For optimal results, you should ensure that any table columns you select for Kumo ingestion meet the following criteria:

* **Clean:** be sure to remove fake/synthetic data, predictions from other ML models, data for which the column definition has constantly changed over time (especially if a particular attribute ID may point to different things over time), and data that is known to be otherwise unreliable or frequently inaccurate.
* **Relevant and Mutually Exclusive:** the larger the graph size (i.e., the sum across the tables in a graph), the larger the compute cost; to optimize training costs, remove columns that provide similar/duplicated information, irrelevant information, and other extraneous data.
* **Complete:** the column should cover the full history across the timeframe in question (e.g., the whole record of purchases/interactions versus a user's first/last purchase, or a subscriber's most recent interaction). If this results in an oversized data set, you can provide Kumo with a compressed version that indicates changes in aggregate metrics over time (e.g., per day/week/month).

> 🚧Using the wrong or unnecessary columns can lead to both degraded model performance (due to noisy pQuery inputs, or worse—due to data leakage), as well as increased pQuery training costs.

## Column Preprocessing

After selecting a table, you can define **column types and preprocessing steps** to ensure proper data handling. For details, see [Column Preprocessing](https://kumo.ai/docs/column-preprocessing/).

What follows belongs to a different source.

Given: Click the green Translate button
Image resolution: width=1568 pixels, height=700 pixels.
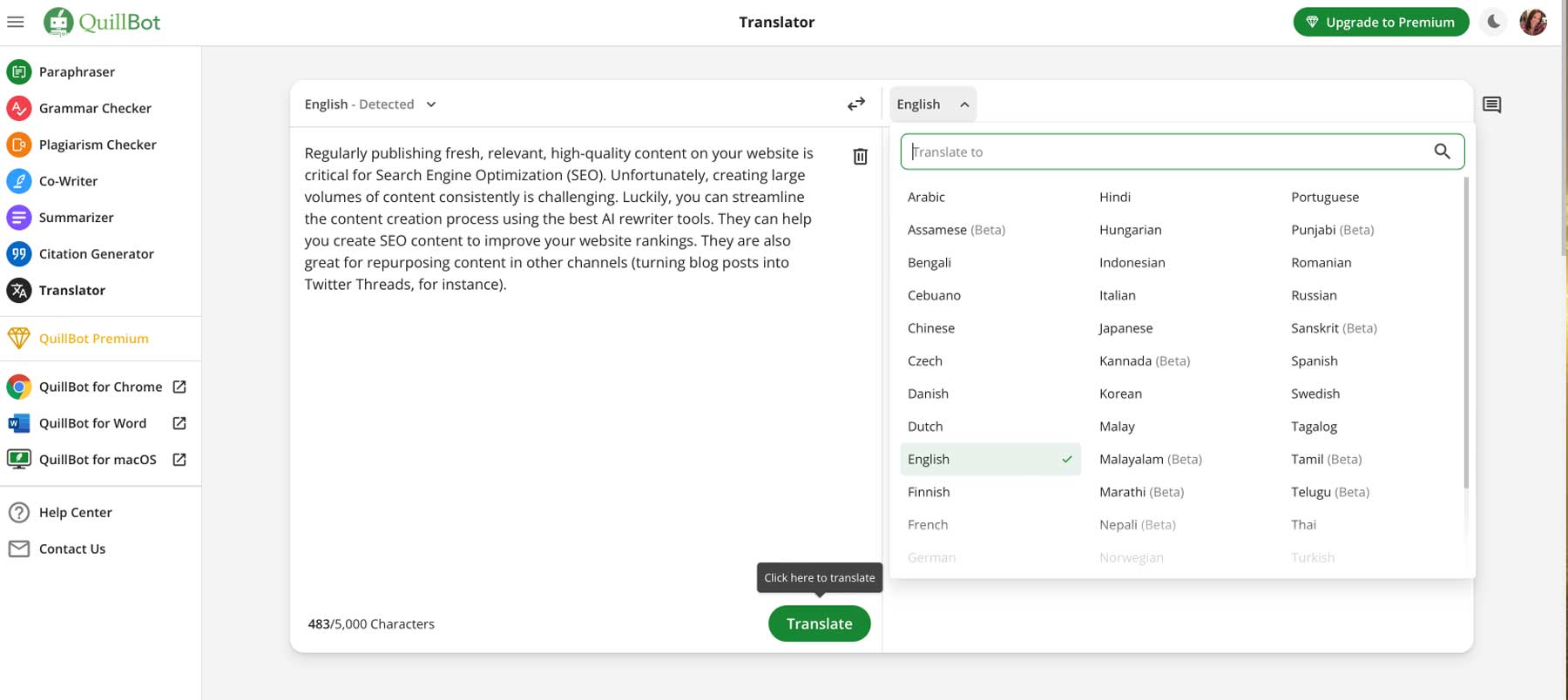Looking at the screenshot, I should coord(819,623).
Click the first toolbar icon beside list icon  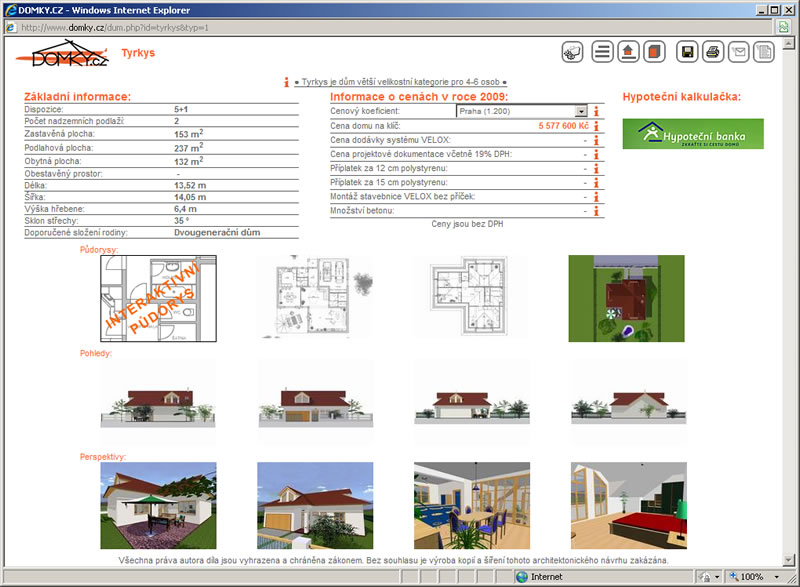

## Debugging & Data Validation

To verify a table’s schema and metadata:

1. Navigate to the **Tables** page.
2. Click on the table name to view details.
3. Click on a **column** to see the detailed **Stats**.

This section provides useful insights, such as:

* **Column statistics** (e.g., missing values, cardinality, distributions).
* **Sample rows** for verification.

Kumo computes this information from a smaller sample of the dataset. Complete statistics are available after full data ingestion during model training.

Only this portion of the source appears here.